A Global Perspective: Why We Chose Immersion

 

Growing up in New Orleans our education system has always come under criticism for it’s less than stellar record of student performance, funding and lack of diversity, innovation and administrative oversight.

Enter Hurricane Katrina.

Although this mighty storm and its subsequent levee system failures brought floodwaters, destruction and heartache to the city, she also washed away many of the inadequacies of our school system and planted an opportunity for a new day in education for the students of New Orleans.

With the creation of the Recovery School District post-Katrina and overhaul of the public school system from a foundational level up, came a new opportunity to build back our education system and provide the children of New Orleans with schooling options that would put our academic performance on the same level as other cities and even some that would draw international investment and attention.

My husband and I are lifelong native New Orleanians who spent our formative years in the parochial school system, so naturally assumed that would be the same academic path we would provide for our daughters.
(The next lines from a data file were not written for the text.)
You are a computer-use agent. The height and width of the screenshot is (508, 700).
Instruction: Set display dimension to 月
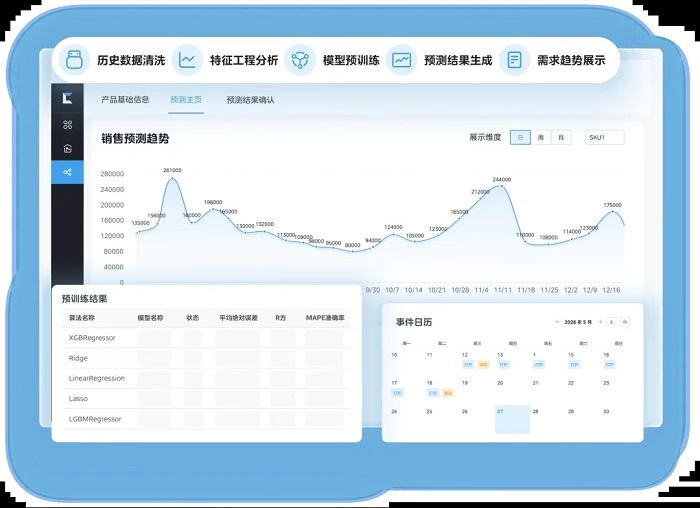click(x=561, y=137)
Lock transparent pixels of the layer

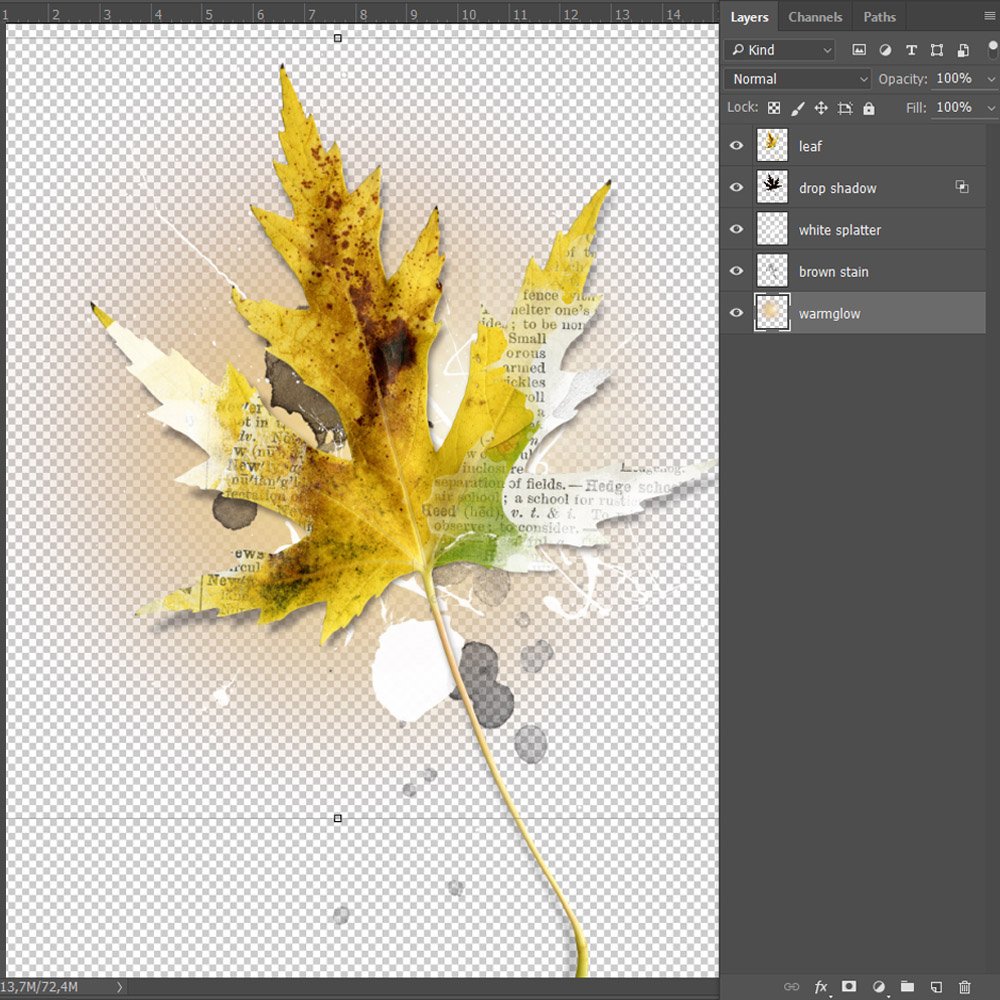[774, 108]
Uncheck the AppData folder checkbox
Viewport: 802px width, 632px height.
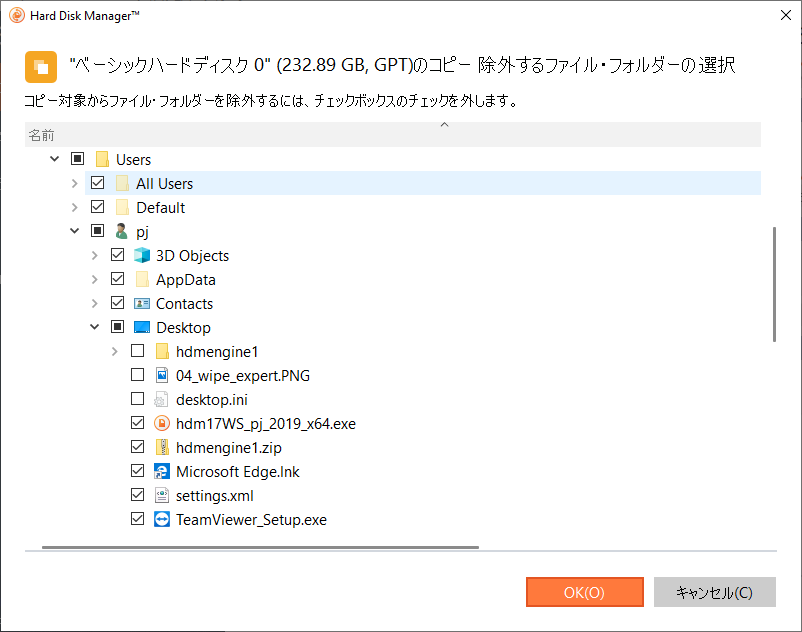[118, 279]
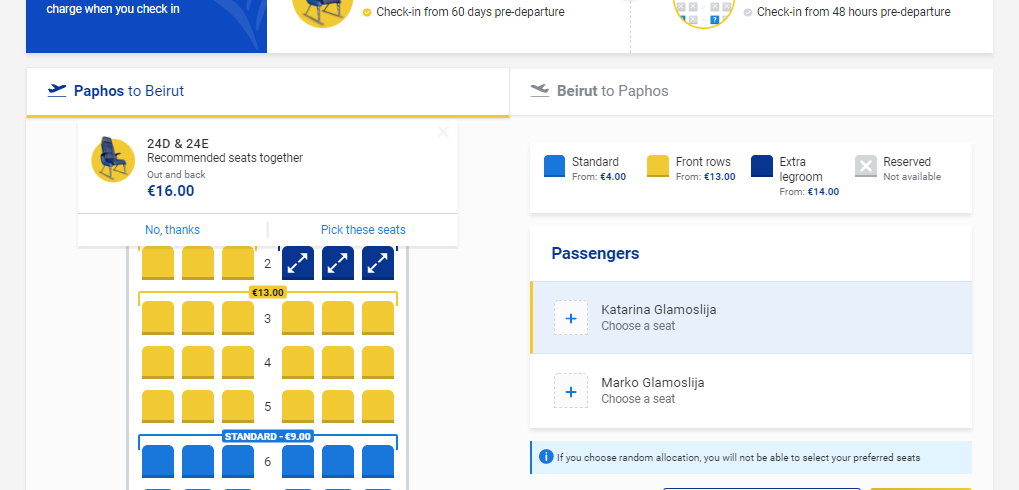
Task: Click the recommended seat chair icon in popup
Action: point(113,159)
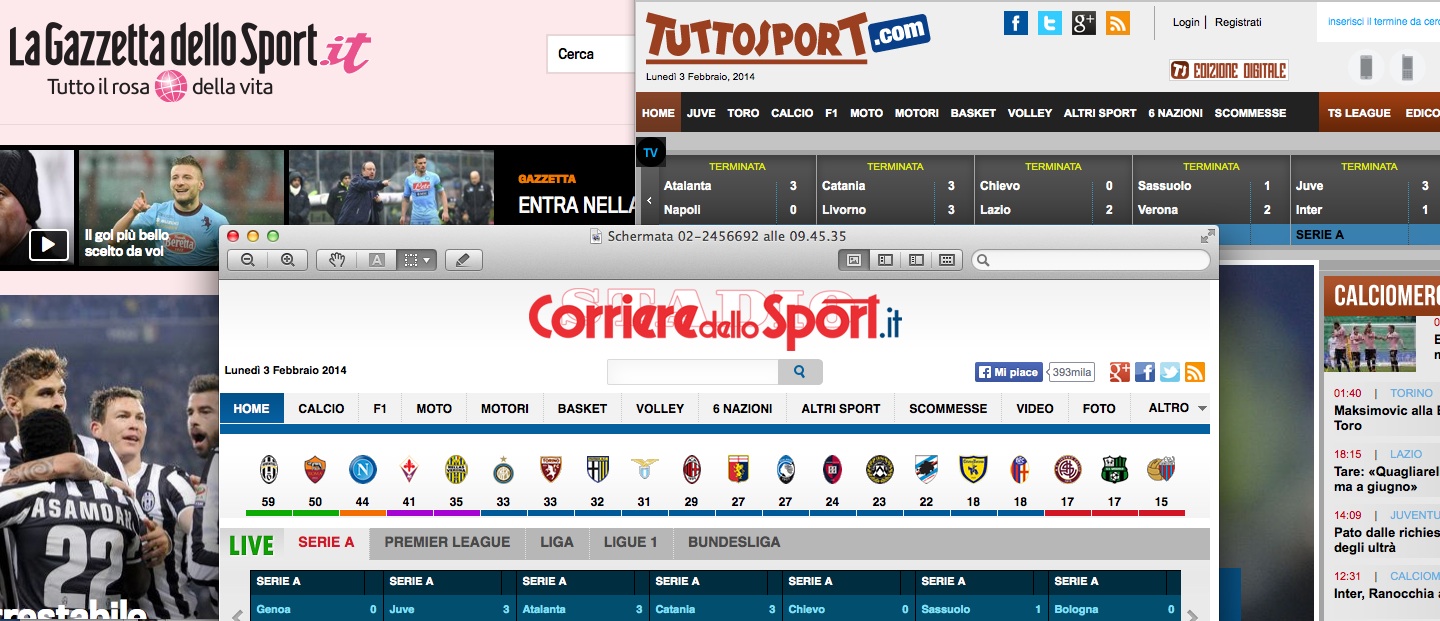Switch Preview to contact sheet view
The image size is (1440, 621).
946,260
Research into any other options was virtually non-existent until a fateful conversation with a friend over dinner opened a whole new world of educational options for our children.

After multiple conversations, endless research and more open houses, private tours, email exchanges and paperwork I care to remember, we decided on the immersion path. Although it was a foreign (no pun intended) and vastly different than our academic upbringing, it’s a journey I am very grateful we have set upon.

Here are just a few of the reasons we went with an immersion program:

Our children are bilingual, bi-literal and bicultural.

As the world becomes more connected through innovative technology and the opportunity to travel more accessible, we wanted our children to have more opportunities to live or work anywhere in the world. Our oldest can read, write and speak fluently in both English and French with our youngest close on her heels – all without hearing or speaking French at home. In fact, when I try to converse and learn a few key French phrases, I’m fairly certain it’s the embarrassment equivalent of when my father picked me up from my first date at the movies wearing his “grass cutting” old tennis shoes, paint-splattered sweatpants, a hole in his shirt and unbrushed hair (all while my seven-year old sister waved from the front seat). More importantly than the reading and writing, our children understand that the world is far bigger than their microcosm of New Orleans, as their teachers hail from Paris, Normandy, Madagascar, Haiti, Canada and many other French-speaking countries.

Our children are being raised in a diverse socio-economic environment. 

I went to school with people that looked like me, acted like me, practiced the same religion as me and came from the same neighborhood. It was not until I reached college that I was immersed in a heterogenous socio-economic environment where everyone did not have the same upbringing or same outlook as myself. Just like they are learning about the many different cultures in the world, they are being raised in a diverse student population that mirrors the world outside of their school. They unconsciously understand diversity is not a novelty idea but simply the way the world works.

The French approach to education is a beautiful blend of organized chaos and discipline. 

Like many Francophile mothers, I found Pamela Druckerman’s parenting memoir “Bringing up Bebe” fascinating. Druckerman hails to the French way of parenting ideals or “cadre” that sets firm limits for children but gives them a tremendous amount of freedom within those limits –  creating independent, self-reliant, confident human beings. The educational setting I grew up in was driven by intense pressure to perform academically and socially through rigorous coursework and testing as well as a draconian disciplinary system. It is a program that breeds success and is sometimes necessary for some students, but for my oldest especially, it would have been the educational equivalent of oil and water. At their school they are expected to learn and listen as it is their job as students, but they are also given the freedom to be curious and question the world around them. When a student falls behind, they are not chastised for it but given an opportunity to own their work and find a new way to get to the same goal.

Where we save on tuition, we will be able to provide our children with other opportunities.

Although there are private immersion schools in New Orleans that follow the same ideals I listed above, we found the opportunity of a tuition-free education opens the door for us to show our children the different cultures they are learning. Additionally, as tax-paying citizens access to tuition-free, effective schools should not be a phenomenon but an expectation of our public school system. Remortgaging our home, working multiple jobs, borrowing against equity or building up debt should not be the only way our children are going to get a great education.

Be the change you seek. 

I do not only see the world through rose-colored glasses, but I am an optimist. I understand there is still plenty of work to be done in our education system in New Orleans, but if I am not willing to participate in the change then I merely perpetuate the problem. I am excited about the educational opportunity our children and future generations have in the city and I do not want to see it go away or become stagnant. I am witnessing first-hand the evolution of education in New Orleans and could not be prouder or more eager to see the mountains our children will move to make a difference in the world.